Why? Because the Communists had never forgotten that he had warned the Czech underground against cooperating with the Communists. And he was right: he was not the only one to flee. Hundreds of other anti-Nazi fighters were forced to leave the country, and those who would not or could not ended up on the gallows, in concentration camps, or, if they were lucky, in menial jobs. Among them were many Czech RAF pilots who had distinguished themselves in the Battle of Britain and then had returned to the republic for whose democracy they had risked their lives. All this is a story since repeated in other Central and East European states. It is still being repeated in Cuba, in Vietnam, in Angola, and most recently in Nicaragua.

In a recent article in the New York Review of Books, V. S. Naipaul tells about his experiences in revolutionary Iran. He met a Communist student there who showed him snapshots of Communists being executed by the Islamic Revolutionary Guards and then told him about his love for Stalin: "I love him. He was one of the greatest revolutionaries.... What he did in Russia we have to do in Iran. We, too, have to do a lot of killing. A lot.... We have to kill all the bourgeoisie." For what purpose? To create a Brezhnevite Iran, perhaps? To send tens of thousands of new customers to the Siberian Gulag? But obviously the bourgeois don't count. They were useful when they fought the shah, as the Kadets had been in 1917 while they fought the czar. Now they are expendable. They have become "Fascists", just like the Barcelonian anarchists denounced in the Newspeak of the Communist press decades ago in Spain, as described by Orwell in Homage to Catalonia. They have become nonpeople. James Jones once wrote, "It's so easy to kill real people in the name of some damned ideology or other; once the killer can abstract them in his own mind into being symbols, then he needn't feel guilty for killing them since they're no longer human beings." The Jews in Auschwitz, the zeks in the Gulag, the bourgeoisie in a Communist Iran. Symbols, not people. Revolutionsfutter.
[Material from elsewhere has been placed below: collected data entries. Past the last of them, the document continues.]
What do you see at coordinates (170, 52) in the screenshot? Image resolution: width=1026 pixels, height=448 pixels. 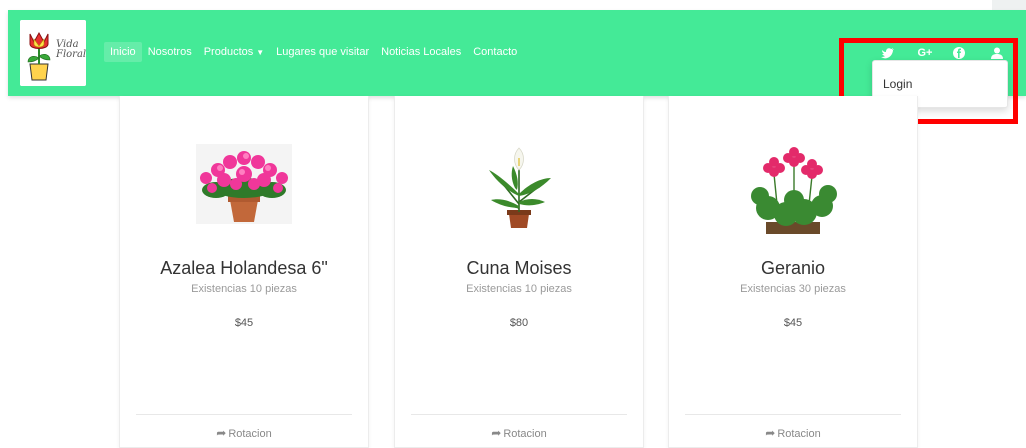 I see `nav-item-nosotros: Nosotros` at bounding box center [170, 52]. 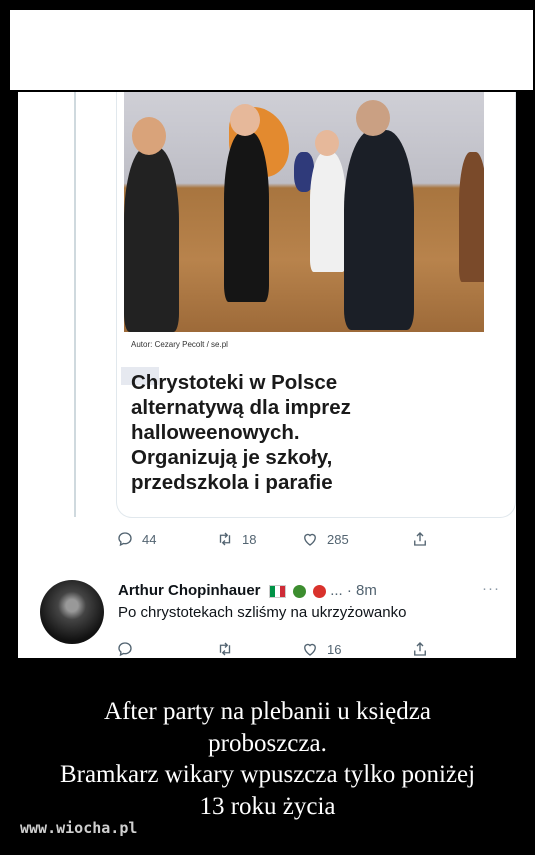 I want to click on top-white-panel, so click(x=272, y=50).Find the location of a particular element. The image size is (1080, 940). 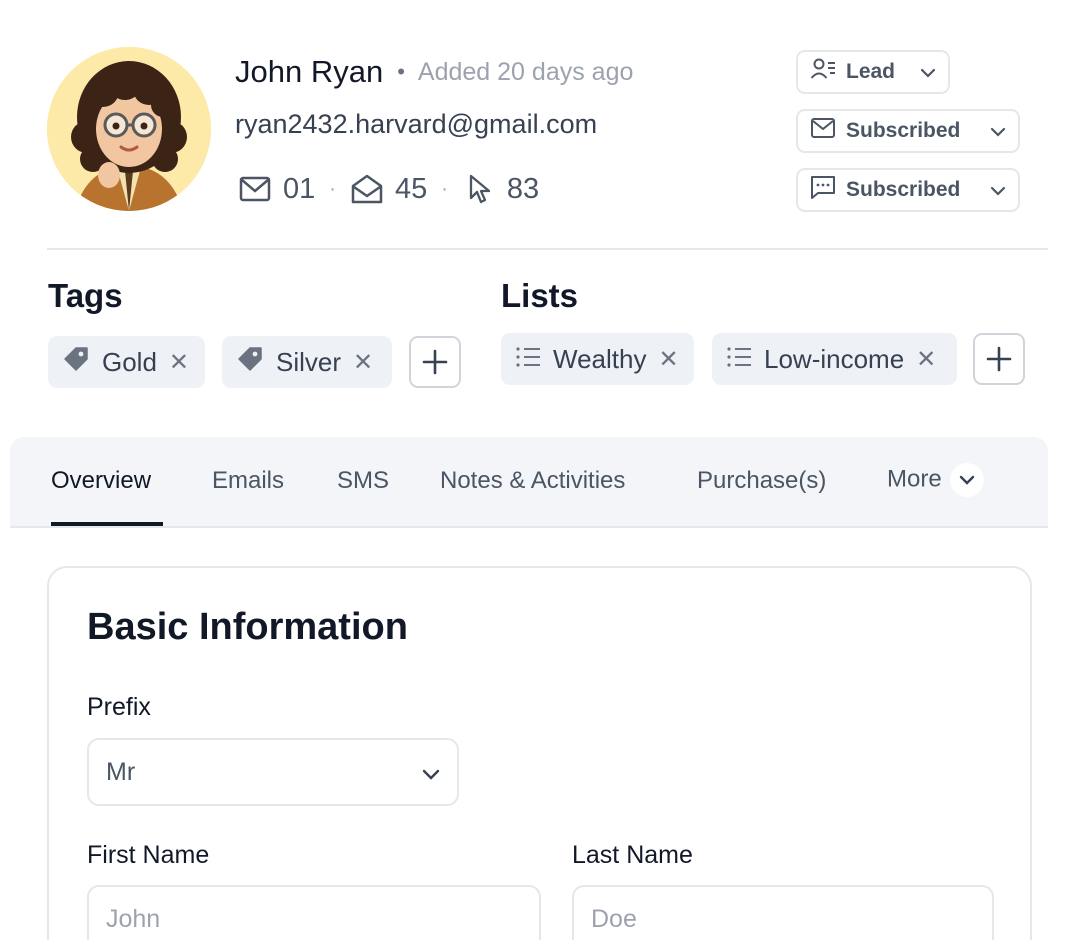

tab-emails: Emails is located at coordinates (248, 481).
When Angela Davis was in jail, a Czech socialist politician, Jiri Pelikan, a former Communist and now a member of the European Parliament for the Italian Socialist Party, approached her through an old American Communist lady and asked her whether she would sign a protest against the imprisonment of Communists in Prague. She agreed to do so, but not until she got out of jail because, she said, it might jeopardize her case. When she was released, she sent word via her secretary that she would fight for the release of political prisoners anywhere in the world except, of course, in the socialist states. Anyone sitting in a socialist jail must be against socialism, and therefore deserves to be where he is. All birds can fly. An ostrich is a bird. Therefore an ostrich can fly. So much for the professor of philosophy Angela Davis.

So much for concrete examples.

In his Notebooks, Albert Camus recorded a conversation with one of his Communist co-fighters in the French Resistance: "Listen, Tar, the real problem is this: no matter what happens, I shall always defend you against the rifles of the execution squad. But you will have to say yes to my execution."

Evelyn Waugh, whom I confess I prefer to all other modern British writers, said in an interview with Julian Jebb, "An artist must be a reactionary. He has to stand out against the tenor of the age and not go flopping along; he must offer some little opposition."

All I have learned about violent revolutions, from books and from personal experience, convinces me that Waugh was right.